Laura Marling at the Queen Elizabeth Hall
Laura Marling at the Queen Elizabeth Hall © Gus Stewart/Getty

British arguments about dwindling social mobility have spilled into the arts. Are there too many posh actors? Where have all the working-class bands gone? Is Glastonbury morphing into a gigantic Oxbridge ball?

Through it all sails Laura Marling, as serene as a swan on the river flowing through the Hampshire village where she was brought up, in a farm bordered by a sign reading “Welcome to Jane Austen country”. The daughter of the 5th Baronet Marling escapes censure for her privileged background in a way that James Blunt, say, does not. She is above the fray.

At the Queen Elizabeth Hall the singer-songwriter radiated self-possession. She stood perfectly still at the microphone stand, guitar in hand, legs crossed as though ready to proffer a chilly curtsy to any members of royalty present, her gaze fixed on a point just above the top row of the audience. Yet for all the aristocratic composure of her appearance, her songs told a different story — one of longing and doubts and ambivalence.

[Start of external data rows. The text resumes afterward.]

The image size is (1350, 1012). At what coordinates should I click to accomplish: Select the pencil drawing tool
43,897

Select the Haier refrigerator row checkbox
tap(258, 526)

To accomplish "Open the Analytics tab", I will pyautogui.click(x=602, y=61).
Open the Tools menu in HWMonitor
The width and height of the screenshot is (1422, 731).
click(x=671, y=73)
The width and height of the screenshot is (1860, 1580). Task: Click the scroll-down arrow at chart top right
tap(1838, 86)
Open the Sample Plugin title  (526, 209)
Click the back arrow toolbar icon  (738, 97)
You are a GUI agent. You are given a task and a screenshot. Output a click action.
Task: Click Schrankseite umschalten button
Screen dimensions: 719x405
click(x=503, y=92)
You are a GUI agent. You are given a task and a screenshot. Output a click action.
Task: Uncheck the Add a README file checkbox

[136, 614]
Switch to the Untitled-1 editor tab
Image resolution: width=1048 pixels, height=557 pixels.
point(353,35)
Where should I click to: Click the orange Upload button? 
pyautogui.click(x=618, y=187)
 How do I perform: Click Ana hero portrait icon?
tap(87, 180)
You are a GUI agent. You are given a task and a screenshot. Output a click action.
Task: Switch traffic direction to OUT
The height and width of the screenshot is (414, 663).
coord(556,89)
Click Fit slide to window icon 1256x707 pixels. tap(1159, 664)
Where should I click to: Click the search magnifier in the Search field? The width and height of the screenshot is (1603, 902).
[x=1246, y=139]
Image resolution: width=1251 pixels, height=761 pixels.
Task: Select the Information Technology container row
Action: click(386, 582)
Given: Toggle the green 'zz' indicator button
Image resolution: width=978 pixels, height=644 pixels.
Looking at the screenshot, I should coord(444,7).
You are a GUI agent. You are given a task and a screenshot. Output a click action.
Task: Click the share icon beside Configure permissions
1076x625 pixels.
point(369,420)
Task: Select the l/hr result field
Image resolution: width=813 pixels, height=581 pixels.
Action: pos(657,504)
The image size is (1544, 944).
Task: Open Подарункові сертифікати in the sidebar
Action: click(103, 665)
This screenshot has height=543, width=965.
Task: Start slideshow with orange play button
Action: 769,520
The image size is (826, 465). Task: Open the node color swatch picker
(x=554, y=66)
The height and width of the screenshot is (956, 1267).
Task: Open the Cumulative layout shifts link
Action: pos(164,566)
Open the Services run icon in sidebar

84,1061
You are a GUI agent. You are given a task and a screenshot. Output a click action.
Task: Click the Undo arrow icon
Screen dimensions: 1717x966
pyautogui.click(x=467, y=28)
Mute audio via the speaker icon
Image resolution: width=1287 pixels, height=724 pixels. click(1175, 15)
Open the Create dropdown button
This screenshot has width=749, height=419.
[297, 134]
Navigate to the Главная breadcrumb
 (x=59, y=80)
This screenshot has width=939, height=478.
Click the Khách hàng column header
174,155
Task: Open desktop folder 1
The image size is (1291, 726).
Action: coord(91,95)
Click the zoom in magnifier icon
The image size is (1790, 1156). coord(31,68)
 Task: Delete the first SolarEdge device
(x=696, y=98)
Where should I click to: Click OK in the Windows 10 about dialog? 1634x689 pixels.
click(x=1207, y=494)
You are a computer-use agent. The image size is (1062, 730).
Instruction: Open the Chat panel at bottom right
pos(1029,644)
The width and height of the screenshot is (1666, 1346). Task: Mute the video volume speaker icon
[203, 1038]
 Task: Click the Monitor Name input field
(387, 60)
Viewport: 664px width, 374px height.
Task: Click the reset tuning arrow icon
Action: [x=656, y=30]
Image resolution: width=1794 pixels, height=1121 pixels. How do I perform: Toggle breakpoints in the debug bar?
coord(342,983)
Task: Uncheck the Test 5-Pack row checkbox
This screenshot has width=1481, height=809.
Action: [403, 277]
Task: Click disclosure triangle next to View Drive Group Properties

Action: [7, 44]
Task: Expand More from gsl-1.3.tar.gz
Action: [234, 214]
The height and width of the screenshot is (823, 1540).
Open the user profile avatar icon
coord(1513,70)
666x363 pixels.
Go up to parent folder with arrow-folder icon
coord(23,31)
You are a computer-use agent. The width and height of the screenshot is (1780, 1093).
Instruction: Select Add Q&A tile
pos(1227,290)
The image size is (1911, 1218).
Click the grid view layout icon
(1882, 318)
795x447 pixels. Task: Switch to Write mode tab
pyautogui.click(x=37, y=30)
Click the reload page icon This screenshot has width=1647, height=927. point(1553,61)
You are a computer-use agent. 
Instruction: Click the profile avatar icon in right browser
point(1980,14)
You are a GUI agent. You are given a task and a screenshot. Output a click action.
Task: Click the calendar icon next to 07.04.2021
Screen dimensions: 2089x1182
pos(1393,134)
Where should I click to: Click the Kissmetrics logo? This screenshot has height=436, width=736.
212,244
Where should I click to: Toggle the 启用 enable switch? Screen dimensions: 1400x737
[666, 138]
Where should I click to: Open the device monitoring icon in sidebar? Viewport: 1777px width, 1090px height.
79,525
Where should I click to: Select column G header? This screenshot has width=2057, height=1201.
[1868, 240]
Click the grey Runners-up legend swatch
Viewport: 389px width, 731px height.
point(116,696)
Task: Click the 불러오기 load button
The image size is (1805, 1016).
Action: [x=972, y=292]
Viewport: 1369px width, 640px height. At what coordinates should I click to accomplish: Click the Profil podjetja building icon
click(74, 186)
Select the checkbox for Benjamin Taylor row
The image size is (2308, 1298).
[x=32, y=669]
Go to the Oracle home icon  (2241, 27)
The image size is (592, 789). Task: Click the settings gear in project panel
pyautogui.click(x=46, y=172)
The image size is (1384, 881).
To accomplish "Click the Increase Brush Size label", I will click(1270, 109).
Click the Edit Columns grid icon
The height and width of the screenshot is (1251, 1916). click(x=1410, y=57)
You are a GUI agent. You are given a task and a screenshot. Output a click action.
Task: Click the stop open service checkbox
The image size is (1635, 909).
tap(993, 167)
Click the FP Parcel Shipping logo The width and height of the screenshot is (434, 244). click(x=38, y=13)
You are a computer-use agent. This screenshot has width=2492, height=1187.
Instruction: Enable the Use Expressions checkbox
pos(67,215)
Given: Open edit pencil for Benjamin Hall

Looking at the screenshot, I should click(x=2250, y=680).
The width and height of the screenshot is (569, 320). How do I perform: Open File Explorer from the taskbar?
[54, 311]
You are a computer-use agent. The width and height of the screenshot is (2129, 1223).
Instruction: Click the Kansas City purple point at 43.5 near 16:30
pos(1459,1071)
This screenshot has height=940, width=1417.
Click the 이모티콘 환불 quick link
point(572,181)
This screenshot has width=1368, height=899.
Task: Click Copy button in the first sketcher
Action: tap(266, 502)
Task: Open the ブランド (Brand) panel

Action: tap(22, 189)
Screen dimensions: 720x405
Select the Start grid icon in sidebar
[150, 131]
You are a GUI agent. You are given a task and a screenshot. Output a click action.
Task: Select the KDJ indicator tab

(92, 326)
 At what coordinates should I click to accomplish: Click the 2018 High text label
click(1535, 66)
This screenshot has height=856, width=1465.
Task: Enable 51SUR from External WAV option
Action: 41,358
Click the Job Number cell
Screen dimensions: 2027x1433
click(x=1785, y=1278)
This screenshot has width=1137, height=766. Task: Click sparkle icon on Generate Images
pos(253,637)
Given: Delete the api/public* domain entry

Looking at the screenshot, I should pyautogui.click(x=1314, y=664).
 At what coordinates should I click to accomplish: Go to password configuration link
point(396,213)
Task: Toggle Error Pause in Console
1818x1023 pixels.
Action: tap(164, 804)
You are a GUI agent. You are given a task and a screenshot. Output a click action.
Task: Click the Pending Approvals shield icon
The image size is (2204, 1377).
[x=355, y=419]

The tone was set by the opener “Howl”, from her new album Short Movie. A psychedelic haze of electrified acoustic guitar swirled around the singer as she addressed an elusive object of desire (“I’ll come get you, hope that you haven’t changed your mind”). Roles were reversed in the next song, “Take the Night Off”. “I don’t want you to want me,” Marling sighed, withdrawing into mysteriously meandering folk-rock, its subtle textures laid down by a backing trio of double bass, guitar and drums.

Themes of wanting and not wanting recurred. “I Feel Your Love” was a love song ending with the line “Please let me go”. “Rambling Man” evoked a strangely self-divided state of mind, Marling singing: “It’s hard to accept yourself as someone you don’t desire, as someone you don’t want to be.”

A panorama of a Californian desert was projected behind her. She recently returned from a stint living in the US, its legacy evident in her mid-Atlantic-accented vocals. Other UK acts have been mocked for such adoptions, but in Marling it came across naturally, a sign of not really belonging anywhere. The music shared this rootless quality, ranging from distorted alt-rock to old-fashioned country-blues and English folk, all brought to life with the same single-minded intensity. It’s not just privilege that puts Marling in a class above the rest.